Fighting Irish Fighting Hunger hosts mobile food pantry with Food Bank of Northern Indiana

Author: Erin Blasko

Oit Food Pantry Volunteer 02 Feature

Fighting Irish Fighting Hunger hosted a mobile food pantry in collaboration with the Food Bank of Northern Indiana at Evangel Heights United Methodist Church earlier this month with volunteer support from the Office of Information Technologies (OIT).

Volunteers from Fighting Irish Fighting Hunger, as well as OIT, distributed food to dozens of clients from 9 a.m. to noon, including milk, bread, meat, cheese, canned goods and fresh fruits and vegetables.

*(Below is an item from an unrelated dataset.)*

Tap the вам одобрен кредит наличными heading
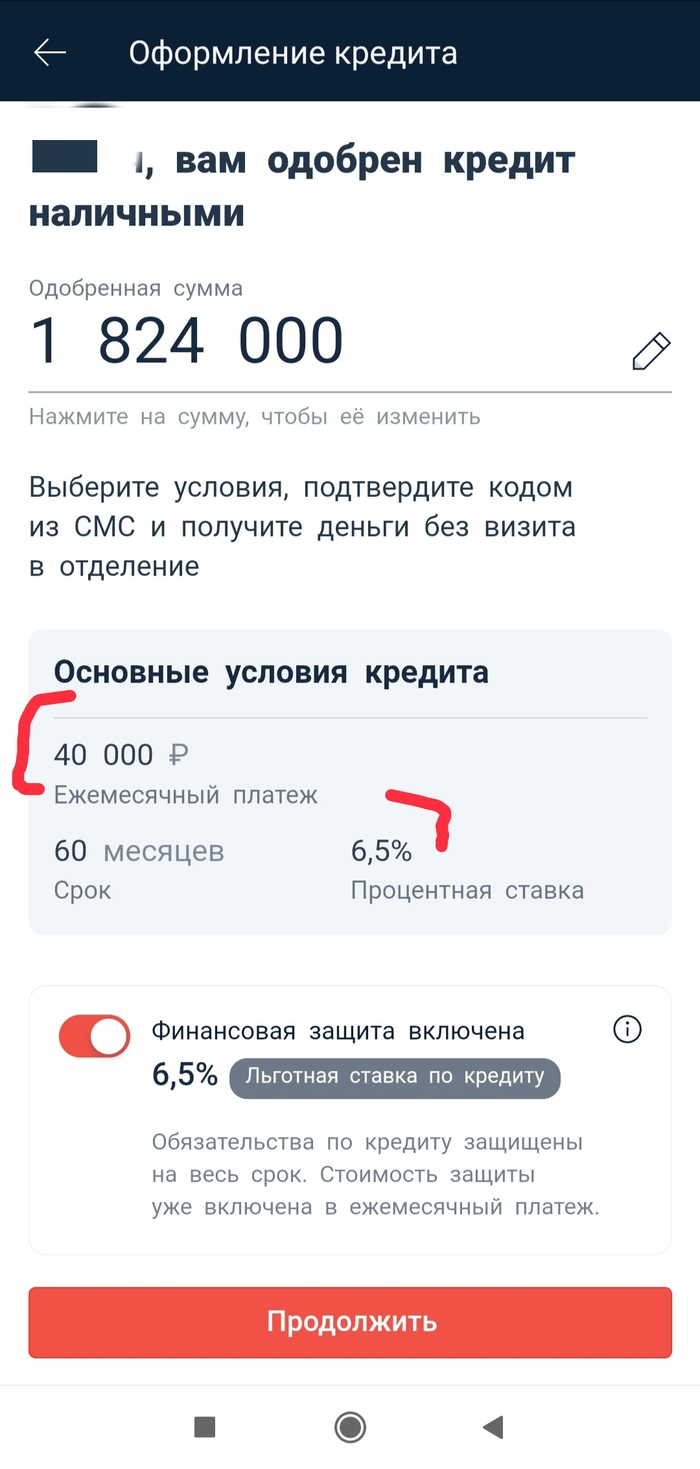The width and height of the screenshot is (700, 1469). (302, 187)
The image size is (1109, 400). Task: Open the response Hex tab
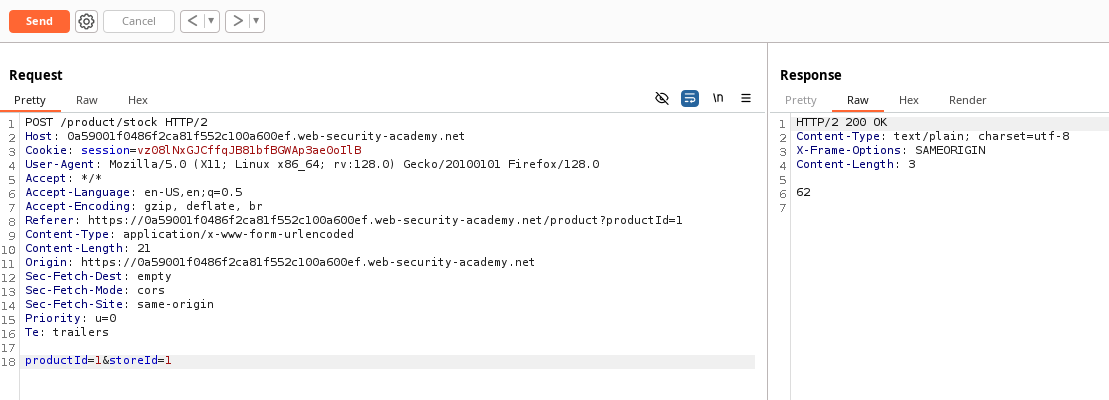pyautogui.click(x=909, y=100)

Fighting Irish Fighting Hunger is the University of Notre Dame’s annual food drive. The group supports People Gotta Eat and the Food Bank of Northern Indiana. It raised $27,850 and collected nearly 300 pounds of food for the two organizations in 2019.

“I feel like those of us at Notre Dame are just truly blessed, and there are so many people around us that are in need,” said Anne Kolaczyk, lead tech training specialist in OIT and chair of Fighting Irish Fighting Hunger. “That’s why we do the food drive every year.”

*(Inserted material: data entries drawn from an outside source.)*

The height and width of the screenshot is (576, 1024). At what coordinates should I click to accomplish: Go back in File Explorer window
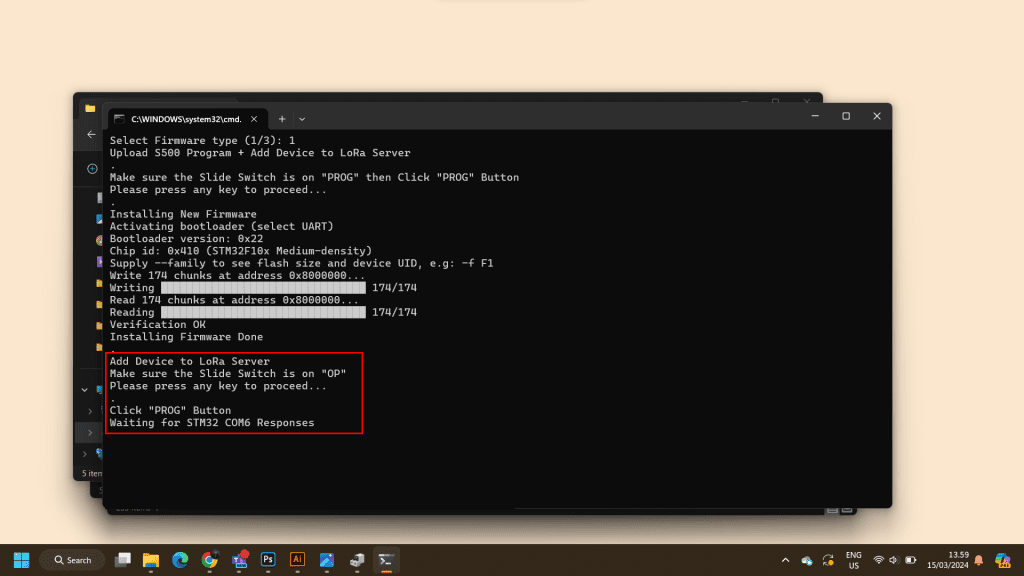[91, 134]
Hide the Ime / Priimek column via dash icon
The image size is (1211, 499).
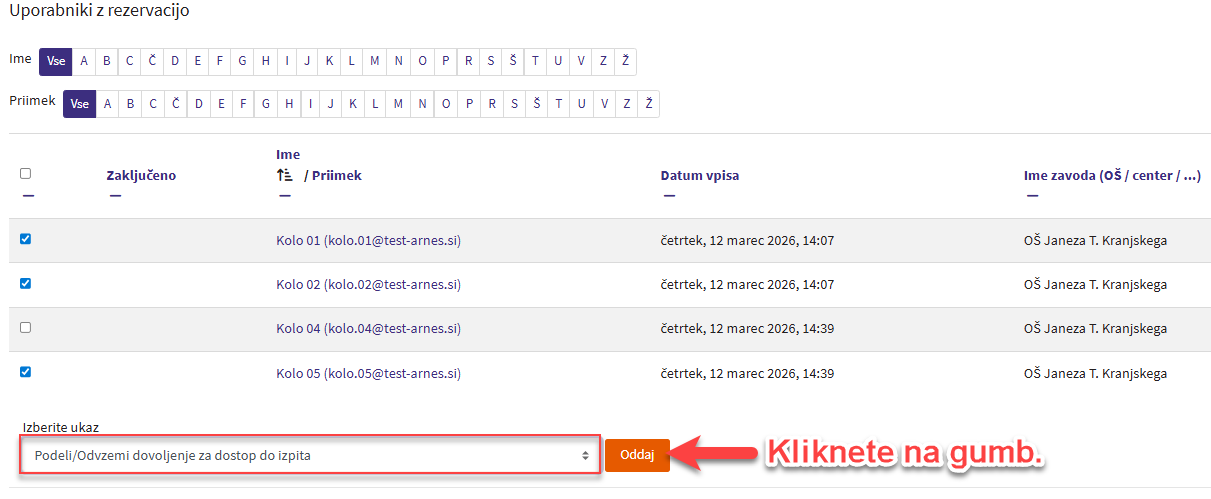284,195
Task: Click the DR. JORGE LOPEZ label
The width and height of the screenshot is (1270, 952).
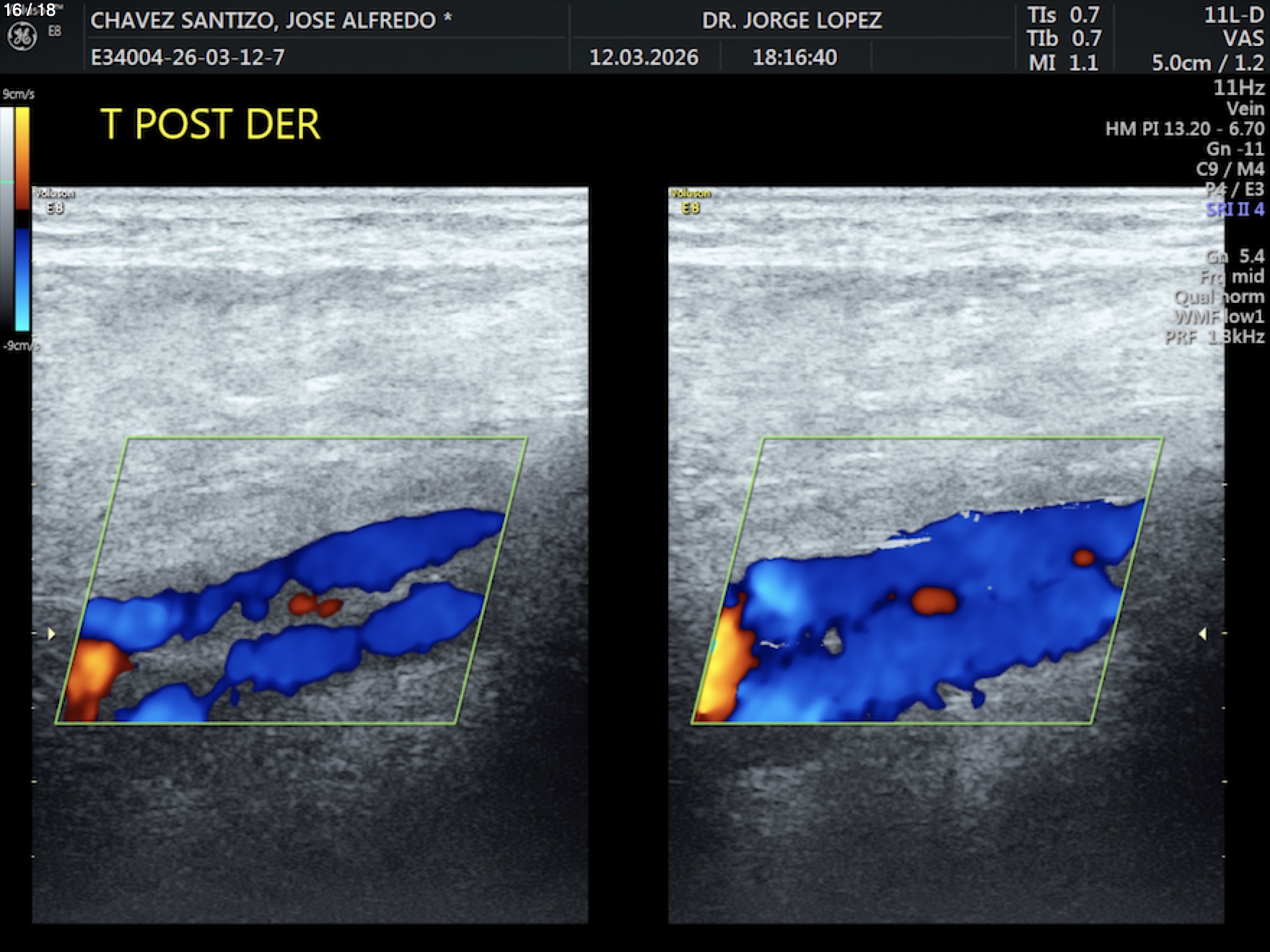Action: point(792,20)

Kolaczyk said coworkers from OIT were looking for a service project last fall and were happy to join volunteers with Fighting Irish Fighting Hunger at the mobile pantry.

“We have a strong culture of community service” in OIT, Kolaczyk said, from collecting pop tops for the Ronald McDonald House, to raising money for breast cancer research and the Boys and Girls Clubs of St. Joseph County.

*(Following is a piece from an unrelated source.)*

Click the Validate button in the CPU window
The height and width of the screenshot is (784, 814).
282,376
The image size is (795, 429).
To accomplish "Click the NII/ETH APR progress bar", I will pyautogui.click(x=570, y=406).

John Kelly is a product manager in OIT.

“We’re appreciative that we can help folks, and we wish we could do more,” said Kelly, who spent the morning unloading food for the pantry and then distributing tomatoes and green peppers to clients.

With regular stops in areas of need around Elkhart, LaPorte, Marshall and St. Joseph and Starke counties, the Food Bank’s Mobile pantries offer a bonus shopping experience for clients who have additional needs, or who struggle to access the organization’s regular network of pantries because of complications related to work and/or transportation.

The Evangel Heights pantry distributed 7,115 pounds of food to 117 households — the equivalent of about 47 meals per household — over the course of the morning, according to Marijo Martinec, executive director and CEO of the Food Bank of Northern Indiana.

“We are humbled by the commitment and passion Fighting Irish Fighting Hunger, Anne Kolaczyk and the Office of Information Technologies have for fighting hunger in our community,” Martinec said.